奈良県難病相談支援センター5周年のお知らせ

2010-08-18 17:49:29 | 音楽雑記
平成17年9月に奈良県難病相談支援センターが開所して5年が経ちました。
この間、郡山市保健所と同場所にあることもあり、地域の活動とともに、
音楽療法へのご理解、ご支援に関して大変お力添えをいただいております

5年前の開所記念講演も近藤清彦医師にお来しいただきましたが、
今回も皆様のご希望にお応えいただき、来奈されることになりました。
近藤先生は音楽療法に関する研究も多く、‘神経難病における音楽療法を考える会’
の発起人をされるなど、多忙な中で大変ご活躍されています。

相談支援センターの活動の中に、難病患者さん自身がピアカウンセラーになる支援や
患者さんの絵画、陶芸、書などの作品を相談室に展覧されるなど、
積極的かつ患者さんに寄り添ったご支援を継続されています

奈良県のお知らせになりますが、以下ご案内させていただきます。

****奈良県難病相談支援センター5周年記念講演会****
日時:平成22年9月25日(土) 午後1時30分~4時30分
場所:やまと郡山城ホール レセプションホール
内容:「難病患者の在宅療養を地域で支えるために」
   パネルディスカッション・講演会:兵庫県公立八鹿病院 近藤清彦先生・作品展
対象:難病患者さんとご家族・在宅療養に関わる支援者・行政職員・奈良県民
費用:無料   定員:先着100名    締め切り:9月17日(金)
申込:奈良県難病相談支援センター TEL0743-55-0631 FAX0743-52-6095

川のせせらぎ♪を満喫

2010-08-16 06:13:47 | 音楽雑記
お盆で田舎へ帰り、日常の暮らしで忘れかけていた自然界を
五感を通してたっぷりと感じてきました
やはり・・人間は自然界にエネルギーをもらっています。
バッタ、カマキリ、コオロギ、カエル・・・
一歩家を出ると挨拶をしてくれているかのように出会います。

お盆行事を終えて、さらに奥へ遠出をして川遊びに行きました
浅瀬の川のせせらぎを音シャワーのように全身で浴びながら、
少し冷たい川に足を入れてゆったりとしていると、
まさに別世界に身を委ねられる至福なひと時です

仕事柄、「f分の1のゆらぎ」や「アルファー波」という言葉が
少し過りながら、いつの間にか本当に心地良い音を感じていました
水面をスイスイと泳ぐアメンボ、澄んだ川には稚魚がいっぱい・・。
瀬音にセミや鳥がメロディを添えながら、何とも贅沢な世界です。

夕方、遠出が難しい老親二人と一緒にビデオで見てみると、
360度を体感した世界とは異なった一部分の世界を実感しますが、
それはそれで、川瀬の音や流れなどを楽しみながら、
二人は思い出話に花を咲かせて楽しんでいるようでした
バタバタしながらも、アッと言う間の4日間でした

幼児の姿から音楽の原点を知る

2010-08-12 01:03:48 | 音楽雑記
音楽は胎児期から臨終期までの人生に深く関わります。
まだ言語の発達が著しくない幼児の多くは
音楽を無条件に体全体で楽しみます

中でも繰り返し、擬音語、半濁音に興味を示します。
例えば、♪おもちゃのチャチャチャ のリズミカルなチャチャチャ。
♪だんご三兄弟 のだんご だんご だんごの繰り返しとタンゴのリズム。
♪トトロ の繰り返しと伸びやかなメロディ。
大人の悲哀を感じる歌詞の♪およげ!たいやきくん も好きです

明らかに歌詞を理解して興味を示しているのではないことが、
耳から入ってきた意味不明な言葉で歌われていることから分かります。
替え歌も得意です。
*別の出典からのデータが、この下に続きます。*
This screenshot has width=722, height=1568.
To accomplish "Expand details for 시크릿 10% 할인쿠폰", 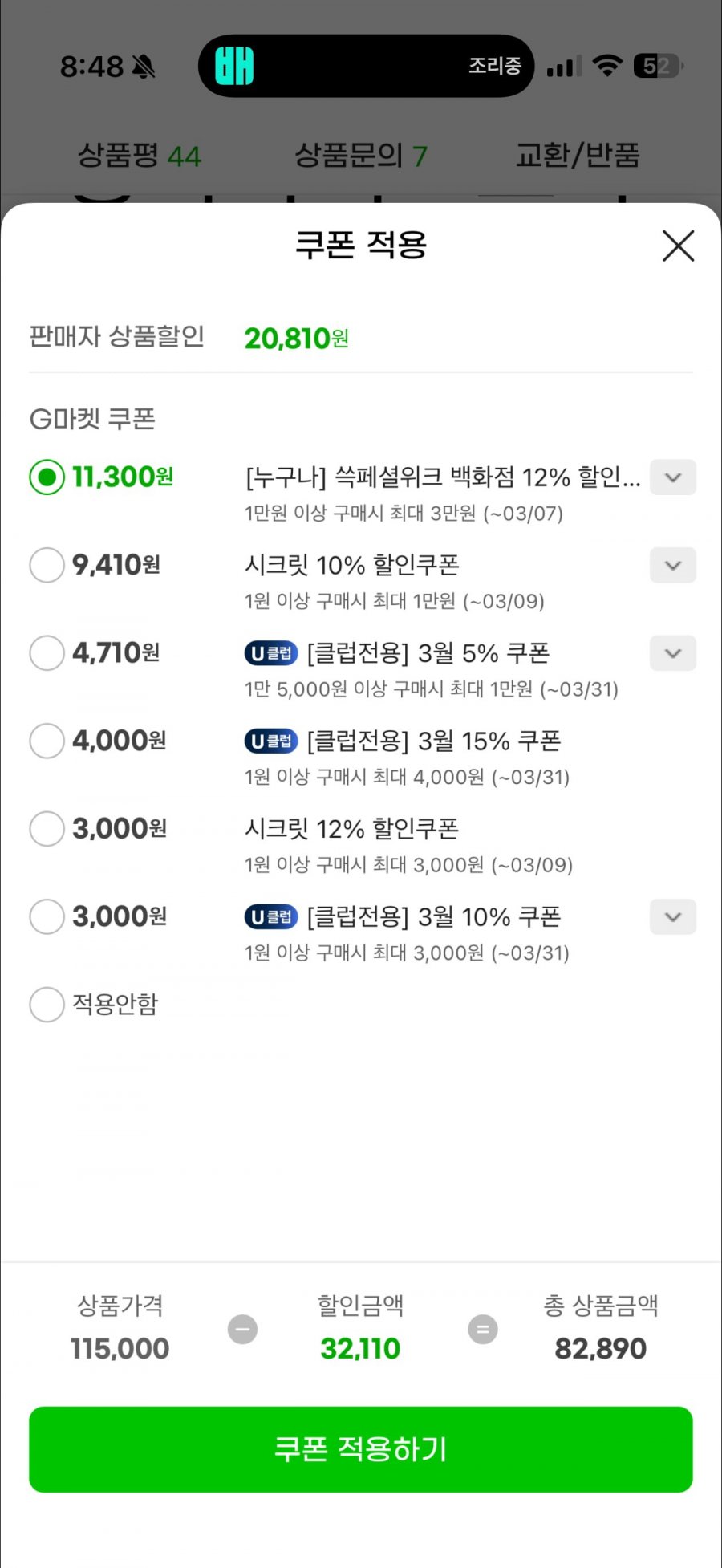I will click(x=672, y=565).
だんご三兄弟が「りんご三兄弟」や「豚三兄弟」などに・・
いつの間にか身近にある「叩くもの」を楽器にして演奏を始め、
振り付けも入れてピョンピョンと踊っています

音楽が身体運動を誘発し易いこと、多様なリズムがあること、
魅力的なメロディは自然体で受け入れられることなど、
興味を示す要因が分かり易いことから、幼児期の発達に音楽は欠かせないと言えます。
楽しそうに歌って踊る愛らしい姿から「音楽の原点」が見えてきます

嬉しい意見交換

2010-08-10 23:06:28 | 音楽雑記
しばらく留守をしているその間にも、
拙いホームページやブログへお訪ねいただき、
いろいろなお問合せをいただいています

音楽が全ての病む人に万能である訳ではなく、
それどころか時には心に乱暴に入り込むことも認めながら・・・
ただコミュニケーションツールとして
音楽が有用な時があることを体験として知るとともに、
その理論を核として、広く音楽療法に関する情報を発信しています

さらに関連分野の皆様との意見交換を求めて一歩ずつ歩む中で、
ご本人との面識は無くても、実践や研究に関する
意見交換できることは現代ならでは・・です。

真摯に実践を継続されている方や音楽療法に興味を持たれた方から、
研究に関するお尋ねや情報に関するご質問などをいただきます。
音楽が社会や人間とホリスティックな関わり方をしていることを
共有できることはホームページを開設した喜びの一つです

音楽療法を希望される全ての方が、保険の適用によって
負担を少なくできるように活動を続けていきたいと思います

回想法に役立つ音楽♪

2010-08-03 18:04:32 | 音楽療法実践
認知症に関する学術的な研究は医療、介護、地域、社会の分野で
共有しながら重要な位置づけとして認識され始めています
既に厚生労働省からは2025年には320万人を超す方が認知症になると述べ、
多様な学会においても回想法が注目され始めており、
回想法に関する研究会や講座が各地で開催されています

音楽療法の実践の中でも回想を入れながら進めることがあります
人生を歩まれてきたお一人おひとりにスポットがあたる場面には
個別性の高い歌や曲などの音楽が寄り添っていることが多くあります。
生き生きとした表情とともに語られる人生のひとこまには
その人らしさが溢れてきます

理論と実践技術は必要になりますが、お一人おひとりに専門家が
寄り添うことは不可能な中、身近にいる家族や地域の支援者の皆様が
少しでも役立つ初歩的な技術を得てもらう機会が必要になります。
「気持ちがスカッとした」
「懐かしい話をゆっくり聞いてもらえて嬉しかった」
「歌ったら一瞬にしておさげ髪の私に戻ったわ」・・・

心の足取りが軽くなり、表情が明るくなられていく現場から
地域全体へ発信され、介護者も共に笑顔になってもらえることを願い・・・
音楽回想の実践を重ねていきたいと思っています

凛とした夏の花

2010-08-01 09:30:26 | 音楽雑記
田舎の庭には自然に任せて?あちらこちらに青シソの葉が茂っています。
思えば、春先にはヒョロヒョロとアスパラガスが以外な所に顔を出して、
その愛しさに思わず微笑んでしまいました

猛暑が続く中でも凛として咲く花の姿は、
自分の仕事をきっちりこなしているようにみえて背筋が伸びます。